There are, in fact, two framing devices in this film: the first is the aforementioned nursing home narration, but the second is a long road trip from Philly to Detroit, with Sheeran and Buffalino making stops around town to do business and get smoke breaks. That structure mirrors the structure of the film: there are stops and detours, some of them riotously funny and engaging, but it’s all going toward a fatalistic destination. This road trip culminates in what is perhaps the most harrowing sequence Scorsese has filmed since the helicopter sequence in Goodfellas, a nearly silent crawl towards the inevitable, every millisecond like an eternity as we wait and wait and wait for the thing to happen. I didn’t time it, but I have a hunch that Scorsese makes you wait for fifteen minutes.

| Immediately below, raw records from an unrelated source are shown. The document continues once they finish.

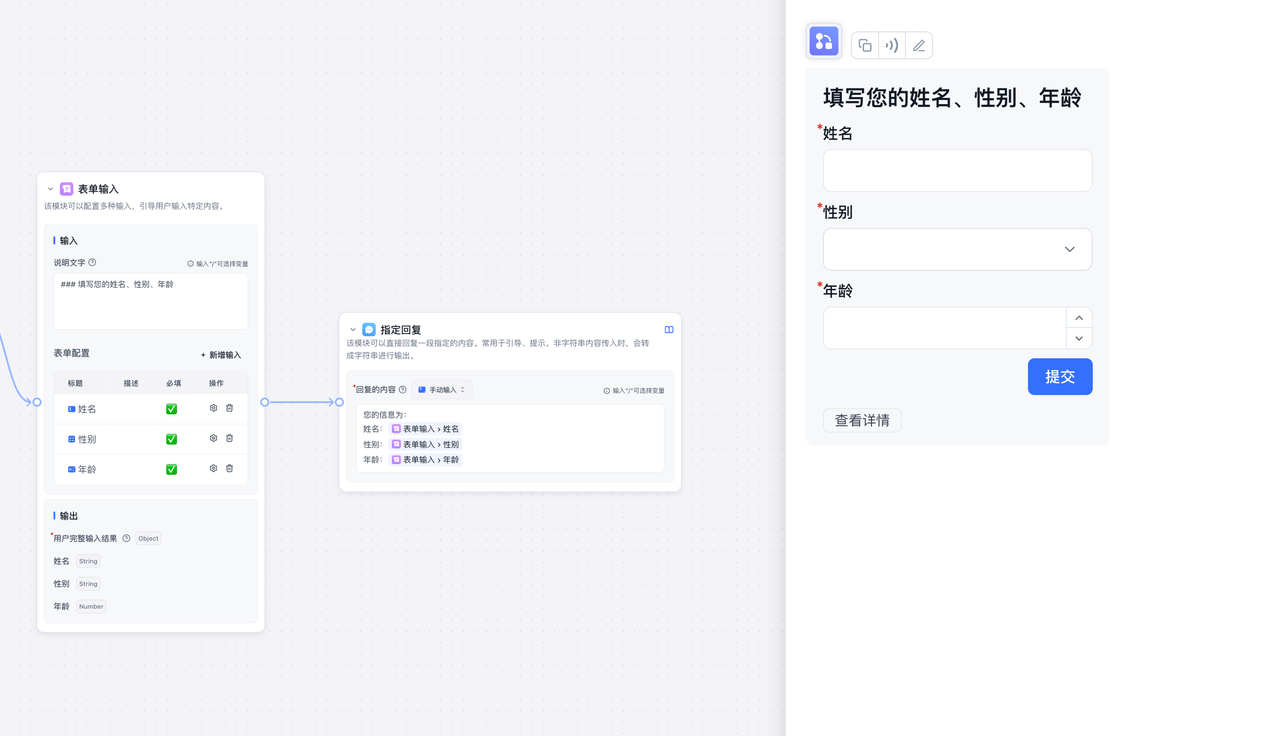Click the read-aloud speaker icon

pos(892,45)
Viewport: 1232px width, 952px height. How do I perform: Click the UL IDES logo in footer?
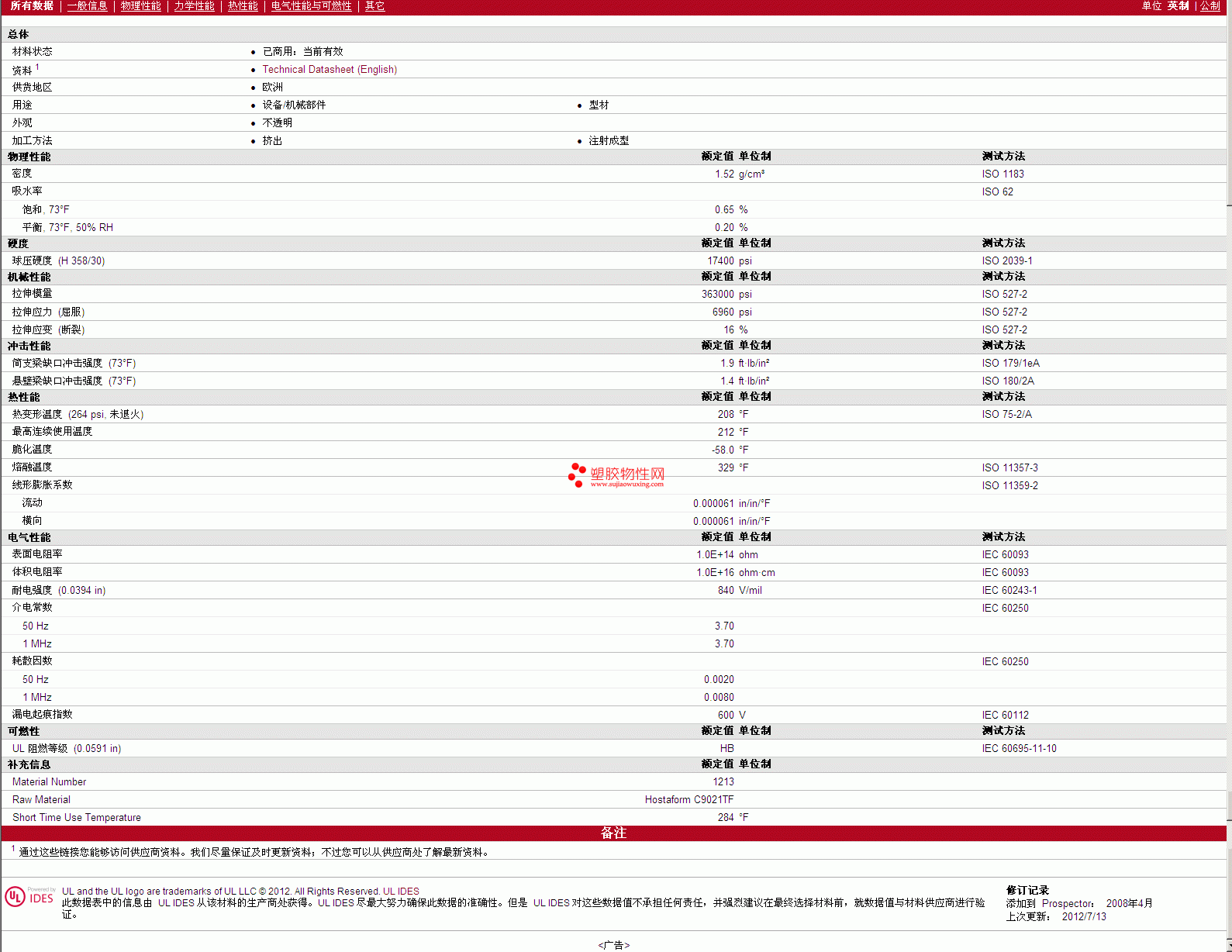[x=30, y=897]
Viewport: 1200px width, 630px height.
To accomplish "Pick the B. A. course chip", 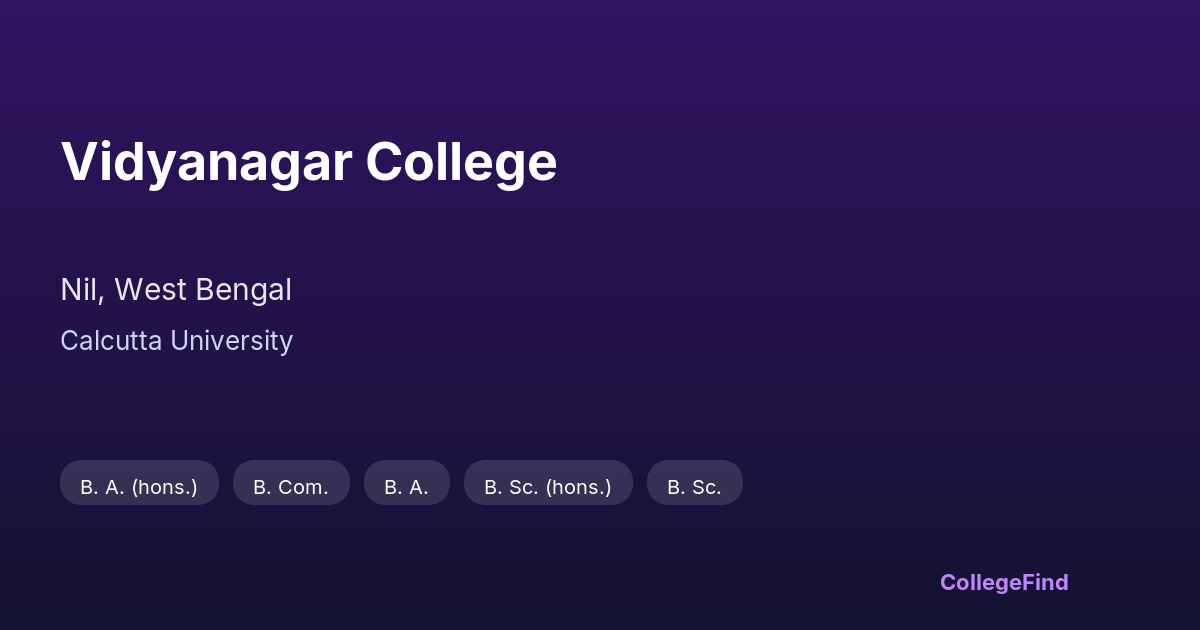I will click(x=406, y=487).
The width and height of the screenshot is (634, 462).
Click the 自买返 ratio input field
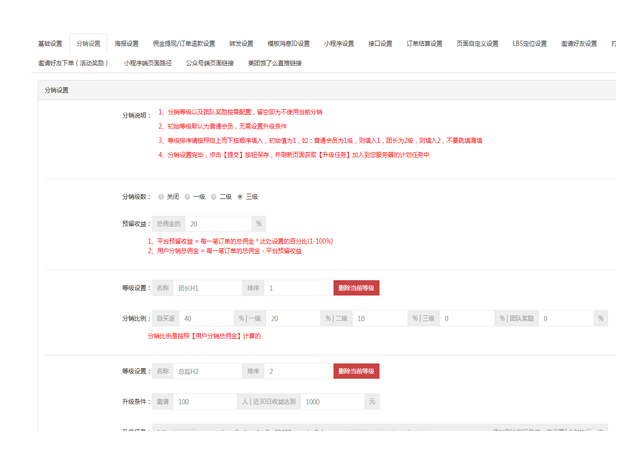(x=206, y=318)
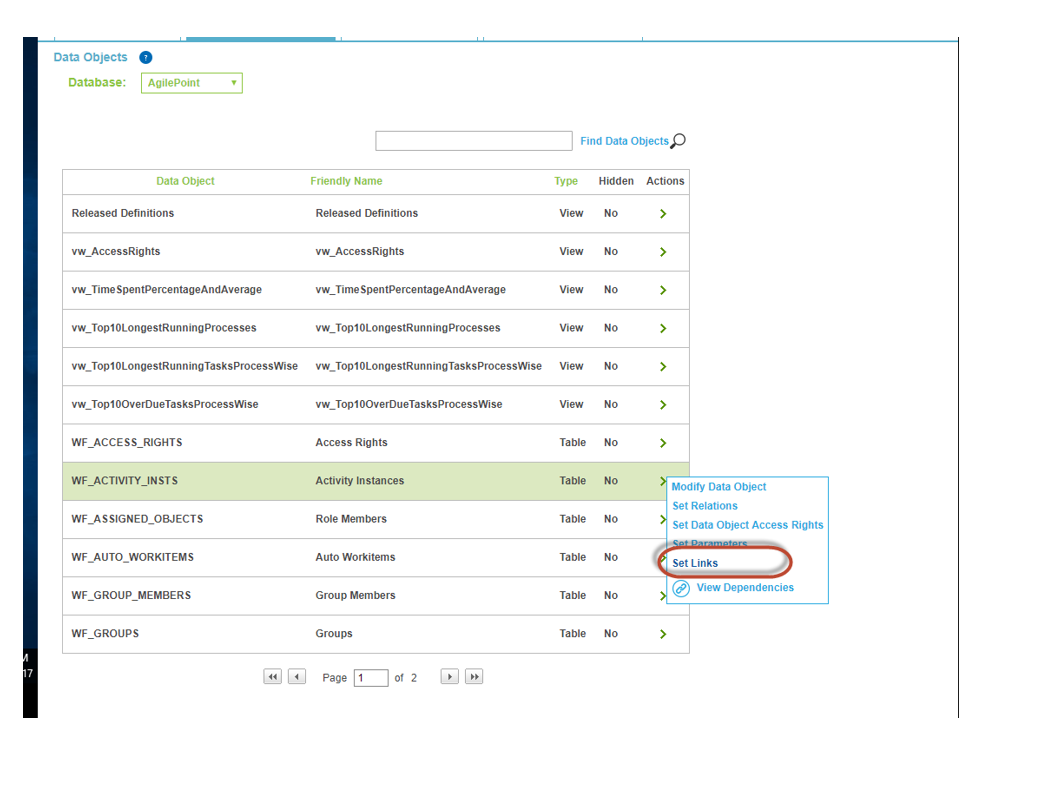Select Set Data Object Access Rights
Image resolution: width=1039 pixels, height=803 pixels.
tap(748, 525)
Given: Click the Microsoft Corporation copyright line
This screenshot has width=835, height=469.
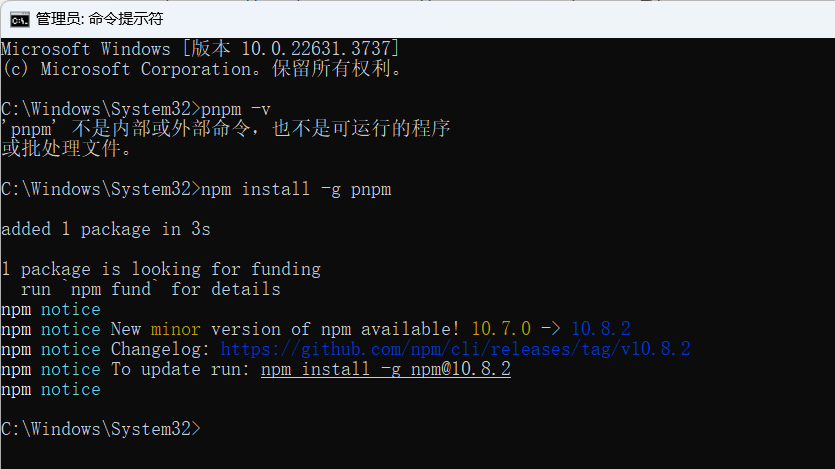Looking at the screenshot, I should [x=202, y=69].
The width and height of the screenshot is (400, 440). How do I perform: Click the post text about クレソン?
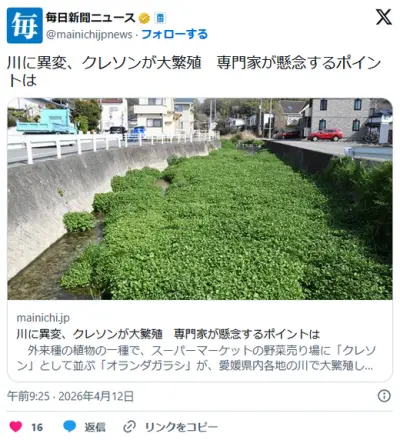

Jean Renoir once said, “A director makes only one movie in his life, then he breaks it into pieces and makes it again.” With The Irishman, Scorsese has taken the best pieces of his fifty-year career and assembled an unbelievable culmination. It’s both grand and minute, maximalist and austere, laugh-out-loud funny and cosmically horrifying. Life is long, three and a half hours is short–The Irishman will last you for both. See this film like your life depends on it; it does.
The Irishman is playing at the Cinémathèque Québécoise, the Cinema Moderne, and the Dollar Cinema. There are no intermissions. Pee before, and don’t get a soda.